Shabbir M.H. Alibhai, MD, FRCP(C)
It is my pleasure to have been invited to write this editorial on the interface of oncology and aging. As a Geriatrician and a researcher in prostate cancer, this topic is near and dear to my heart. Astute readers will realize that this theme has been employed once before in Geriatrics & Aging. Clinicians will also recognize the tremendous burden that cancer in the elderly imposes--hence our decision to revisit this theme annually. In this issue we have attempted to deal with both commonly discussed tumors not focused on previously (prostate), as well as less commonly discussed malignancies (brain, lymphoma). We hope you find this issue informative.
Recently, there has been a tremendous surge in interest directed at the fields of oncology and aging, coming from a myriad of perspectives. For example, oncology training programs in the U.S. are beginning to have mandatory rotations for trainees in geriatric medicine. Whether Canadians will follow suit remains to be seen. I wish to touch further on three areas--cancer screening in the elderly, trends in treatment, and implicit values.

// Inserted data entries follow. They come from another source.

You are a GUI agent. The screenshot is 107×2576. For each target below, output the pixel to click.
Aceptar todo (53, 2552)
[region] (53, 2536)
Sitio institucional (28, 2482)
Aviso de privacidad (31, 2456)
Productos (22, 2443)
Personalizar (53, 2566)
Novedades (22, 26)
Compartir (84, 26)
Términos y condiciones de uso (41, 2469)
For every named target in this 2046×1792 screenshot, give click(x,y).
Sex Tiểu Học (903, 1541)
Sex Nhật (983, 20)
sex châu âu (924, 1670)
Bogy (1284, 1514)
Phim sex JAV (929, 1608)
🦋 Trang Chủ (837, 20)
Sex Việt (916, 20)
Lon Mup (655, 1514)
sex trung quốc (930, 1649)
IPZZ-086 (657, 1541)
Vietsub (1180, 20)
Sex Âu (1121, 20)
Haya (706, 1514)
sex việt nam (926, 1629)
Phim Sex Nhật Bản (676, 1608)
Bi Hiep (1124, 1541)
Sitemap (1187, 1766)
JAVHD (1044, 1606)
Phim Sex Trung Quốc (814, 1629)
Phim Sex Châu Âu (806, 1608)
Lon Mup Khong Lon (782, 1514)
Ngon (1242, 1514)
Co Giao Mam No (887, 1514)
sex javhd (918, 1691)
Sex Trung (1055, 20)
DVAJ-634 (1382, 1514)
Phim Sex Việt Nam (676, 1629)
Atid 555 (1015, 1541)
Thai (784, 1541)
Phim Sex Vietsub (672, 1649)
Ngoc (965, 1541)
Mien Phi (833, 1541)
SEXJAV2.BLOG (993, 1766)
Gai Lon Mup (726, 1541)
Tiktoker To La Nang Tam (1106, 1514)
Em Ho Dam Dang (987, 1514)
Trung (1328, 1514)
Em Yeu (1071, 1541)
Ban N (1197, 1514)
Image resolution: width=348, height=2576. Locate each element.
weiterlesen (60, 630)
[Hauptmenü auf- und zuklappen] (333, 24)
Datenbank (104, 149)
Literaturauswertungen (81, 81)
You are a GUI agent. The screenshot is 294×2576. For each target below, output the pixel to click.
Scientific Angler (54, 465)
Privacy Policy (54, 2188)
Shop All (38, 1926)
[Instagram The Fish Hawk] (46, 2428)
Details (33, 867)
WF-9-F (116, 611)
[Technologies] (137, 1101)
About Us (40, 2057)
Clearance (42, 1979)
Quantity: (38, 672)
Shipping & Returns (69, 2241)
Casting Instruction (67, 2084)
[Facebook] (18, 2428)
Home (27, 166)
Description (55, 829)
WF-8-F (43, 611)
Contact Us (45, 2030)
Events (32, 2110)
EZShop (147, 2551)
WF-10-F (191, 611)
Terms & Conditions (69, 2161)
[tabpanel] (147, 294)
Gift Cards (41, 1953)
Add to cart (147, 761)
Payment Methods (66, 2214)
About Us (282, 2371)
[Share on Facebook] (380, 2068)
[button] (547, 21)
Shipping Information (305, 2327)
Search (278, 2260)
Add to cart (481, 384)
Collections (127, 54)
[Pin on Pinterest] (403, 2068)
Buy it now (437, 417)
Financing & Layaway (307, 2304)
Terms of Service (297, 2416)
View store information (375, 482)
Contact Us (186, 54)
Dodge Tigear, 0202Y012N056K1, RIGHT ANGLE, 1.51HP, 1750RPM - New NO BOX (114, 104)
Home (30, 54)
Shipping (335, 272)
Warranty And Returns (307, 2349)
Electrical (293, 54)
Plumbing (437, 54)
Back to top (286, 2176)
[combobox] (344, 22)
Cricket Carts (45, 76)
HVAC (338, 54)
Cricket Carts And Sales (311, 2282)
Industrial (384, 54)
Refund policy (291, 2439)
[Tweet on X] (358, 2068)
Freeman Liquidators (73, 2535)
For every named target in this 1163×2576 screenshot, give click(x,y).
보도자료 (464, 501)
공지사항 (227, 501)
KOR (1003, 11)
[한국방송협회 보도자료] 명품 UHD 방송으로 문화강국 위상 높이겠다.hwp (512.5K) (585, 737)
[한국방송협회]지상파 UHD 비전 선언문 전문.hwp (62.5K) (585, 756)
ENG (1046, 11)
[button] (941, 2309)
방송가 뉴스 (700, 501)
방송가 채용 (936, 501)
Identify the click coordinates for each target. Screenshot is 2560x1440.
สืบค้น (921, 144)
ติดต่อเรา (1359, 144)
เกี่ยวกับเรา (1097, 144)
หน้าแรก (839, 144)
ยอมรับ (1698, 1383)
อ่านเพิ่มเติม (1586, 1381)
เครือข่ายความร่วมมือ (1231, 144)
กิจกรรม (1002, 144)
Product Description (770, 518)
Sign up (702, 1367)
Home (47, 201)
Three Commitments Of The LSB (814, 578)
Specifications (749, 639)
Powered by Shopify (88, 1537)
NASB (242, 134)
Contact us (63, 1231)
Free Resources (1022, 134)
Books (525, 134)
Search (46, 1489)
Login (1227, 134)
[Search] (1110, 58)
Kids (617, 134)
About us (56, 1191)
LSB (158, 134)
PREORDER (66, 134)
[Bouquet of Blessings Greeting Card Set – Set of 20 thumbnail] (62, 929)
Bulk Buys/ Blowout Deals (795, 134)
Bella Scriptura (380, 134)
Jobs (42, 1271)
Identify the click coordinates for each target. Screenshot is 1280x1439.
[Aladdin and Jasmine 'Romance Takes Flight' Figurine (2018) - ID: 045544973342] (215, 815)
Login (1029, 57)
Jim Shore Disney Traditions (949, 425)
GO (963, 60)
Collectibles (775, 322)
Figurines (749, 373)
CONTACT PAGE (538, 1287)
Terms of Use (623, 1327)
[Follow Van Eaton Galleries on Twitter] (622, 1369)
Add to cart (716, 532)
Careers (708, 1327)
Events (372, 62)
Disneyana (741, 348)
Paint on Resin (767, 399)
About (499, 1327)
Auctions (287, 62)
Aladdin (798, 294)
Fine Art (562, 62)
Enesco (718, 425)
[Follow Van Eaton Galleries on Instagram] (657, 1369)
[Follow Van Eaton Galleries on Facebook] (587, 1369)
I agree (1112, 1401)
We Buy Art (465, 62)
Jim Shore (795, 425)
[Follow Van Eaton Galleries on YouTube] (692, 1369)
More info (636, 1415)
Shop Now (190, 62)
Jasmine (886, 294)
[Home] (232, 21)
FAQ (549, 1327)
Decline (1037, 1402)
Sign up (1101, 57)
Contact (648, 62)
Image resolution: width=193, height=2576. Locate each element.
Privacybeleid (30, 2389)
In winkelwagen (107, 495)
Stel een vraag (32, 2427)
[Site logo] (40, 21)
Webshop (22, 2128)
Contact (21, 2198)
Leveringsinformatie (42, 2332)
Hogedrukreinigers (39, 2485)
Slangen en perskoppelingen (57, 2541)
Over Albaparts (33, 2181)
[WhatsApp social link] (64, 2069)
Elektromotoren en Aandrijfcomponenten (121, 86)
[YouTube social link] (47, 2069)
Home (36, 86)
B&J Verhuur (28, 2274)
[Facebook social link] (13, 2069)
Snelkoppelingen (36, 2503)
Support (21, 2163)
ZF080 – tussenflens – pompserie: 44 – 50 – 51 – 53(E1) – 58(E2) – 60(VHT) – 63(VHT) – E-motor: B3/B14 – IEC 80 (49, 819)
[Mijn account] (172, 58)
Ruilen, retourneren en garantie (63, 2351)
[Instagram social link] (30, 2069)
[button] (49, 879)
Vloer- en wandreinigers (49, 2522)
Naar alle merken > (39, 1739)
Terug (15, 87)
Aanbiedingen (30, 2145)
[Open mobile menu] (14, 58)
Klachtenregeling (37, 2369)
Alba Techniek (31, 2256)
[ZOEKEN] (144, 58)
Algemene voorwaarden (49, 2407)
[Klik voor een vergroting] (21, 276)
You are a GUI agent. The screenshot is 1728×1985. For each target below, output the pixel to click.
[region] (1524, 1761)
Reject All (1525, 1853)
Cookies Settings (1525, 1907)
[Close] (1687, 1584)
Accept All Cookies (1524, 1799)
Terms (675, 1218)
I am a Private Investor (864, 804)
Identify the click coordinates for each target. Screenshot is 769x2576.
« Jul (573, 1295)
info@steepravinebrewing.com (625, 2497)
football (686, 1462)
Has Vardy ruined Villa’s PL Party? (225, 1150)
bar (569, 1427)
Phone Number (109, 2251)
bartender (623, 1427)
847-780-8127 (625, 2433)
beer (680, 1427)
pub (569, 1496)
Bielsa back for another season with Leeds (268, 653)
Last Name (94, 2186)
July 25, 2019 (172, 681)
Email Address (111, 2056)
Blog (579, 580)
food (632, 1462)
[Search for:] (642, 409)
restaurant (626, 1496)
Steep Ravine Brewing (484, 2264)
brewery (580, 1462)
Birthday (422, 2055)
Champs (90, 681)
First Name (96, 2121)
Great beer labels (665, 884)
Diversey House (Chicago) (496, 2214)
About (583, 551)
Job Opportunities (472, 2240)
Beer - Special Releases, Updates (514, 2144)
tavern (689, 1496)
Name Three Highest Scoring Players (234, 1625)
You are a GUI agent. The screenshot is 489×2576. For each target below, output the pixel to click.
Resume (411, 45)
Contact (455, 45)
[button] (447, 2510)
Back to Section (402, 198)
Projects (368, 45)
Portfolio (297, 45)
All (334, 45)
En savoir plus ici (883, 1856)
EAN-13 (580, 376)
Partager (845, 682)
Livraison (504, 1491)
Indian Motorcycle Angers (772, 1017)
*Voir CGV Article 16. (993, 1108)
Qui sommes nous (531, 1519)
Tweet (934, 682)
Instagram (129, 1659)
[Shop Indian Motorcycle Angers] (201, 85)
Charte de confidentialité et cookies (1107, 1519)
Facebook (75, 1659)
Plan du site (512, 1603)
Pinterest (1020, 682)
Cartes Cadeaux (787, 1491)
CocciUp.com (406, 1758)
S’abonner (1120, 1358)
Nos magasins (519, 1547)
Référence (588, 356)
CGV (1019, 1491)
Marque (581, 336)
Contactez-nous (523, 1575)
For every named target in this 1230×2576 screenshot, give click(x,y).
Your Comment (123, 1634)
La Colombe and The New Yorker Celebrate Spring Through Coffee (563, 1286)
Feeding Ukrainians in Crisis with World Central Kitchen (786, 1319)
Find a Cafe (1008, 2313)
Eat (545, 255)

When we examine recommendations for cancer screening for the elderly (from such internationally respected organizations as the Canadian Task Force on Preventive Health Care), there appear to be no recommendations made (based on current evidence) to screen for any malignancy for anyone over the age of 70 to 75. Most other organizations, no matter how "evangelical", echo the CTFPHC's recommendations' principles. This is most interesting and bears further scrutiny. Why is there such consensus? Is it because cancer is uncommon in the elderly? Hardly. Is disease unlikely to be found at a curable stage? No. In general, and for most tumor types, it occurs more often than in younger patients. Is it because of the proven lack of benefit of screening? Once again, no. In most instances, there is simply a paucity of controlled clinical studies which have included patients in this age group. So what else can the CTFPHC fairly conclude? Could it be that the reasons for the recommendations (or absence thereof) have far more to do with lack of proof of efficacy than proof of lack of efficacy.
there are countless studies demonstrating that older patients are treated less aggressively than younger patients, even with similar stage and grade of disease.
The lessons we learn from the screening recommendations can be extended to the treatment of cancer in seniors. From surgical therapy for localized prostate and lung cancer to adjuvant therapy for colorectal and breast cancer, to intensive chemotherapy for leukemia and lymphoma, there are countless studies demonstrating that older patients are treated less aggressively than younger patients, even with similar stage and grade of disease. What accounts for this disparity? Closer examination of these studies reveals two main reasons: a perception of decreased life expectancy for an older cancer victim, and an increased risk of toxicity in treating the elderly. Note that lack of efficacy is rarely an issue. Clinicians (and family members) argue that older patients are more likely to die of other causes than of their underlying malignancy. Yet the work of numerous cancer scientists in various fields, including some of my own work in prostate cancer, shows that this is often not the case, especially for higher grades of neoplasm in relatively healthy older people. Furthermore, clinicians generally fare poorly when trying to estimate life expectancy, even for dying patients in a palliative care unit (as one recent study reaffirmed). On the toxicity front, numerous studies in the last few years have supported the notion that body-weight-adjusted chemotherapy is generally well-tolerated by the elderly, often to a degree comparable with younger patients. As concerns the morbidity and mortality of surgery, carefully selected older patients have only slightly higher treatment risks than younger ones--these are nowhere near the figures that some experts have been heard quoting at the bedside. Yet misperceptions flourish.
Something obvious but heretofore unspoken needs to be said. Evidence is accumulating that the attitudes of clinicians who treat cancer are ageist; this is to say they are discriminating unfairly or without due justification against individuals on the basis of age. Implicit in this ageist bias is the value that we place on life. For example, a 50-year-old man with localized high grade prostate cancer will gain 9 years of life with surgery, while a 75-year-old man will only gain 2 years; should we treat the older man? I believe that for too long we have implicitly attached our own values to the years of life gained from intervention. If this was done systematically and openly, supported by the society at large, that would be one thing. Done haphazardly and secretly, it is far from ideal. Without question, our patients, young and old, should carefully assess the quantity and quality of life, with or without treatment, before making any decision. Unfortunately, when it comes to the elderly, it has become amply clear that they are not even being given the chance to choose for themselves.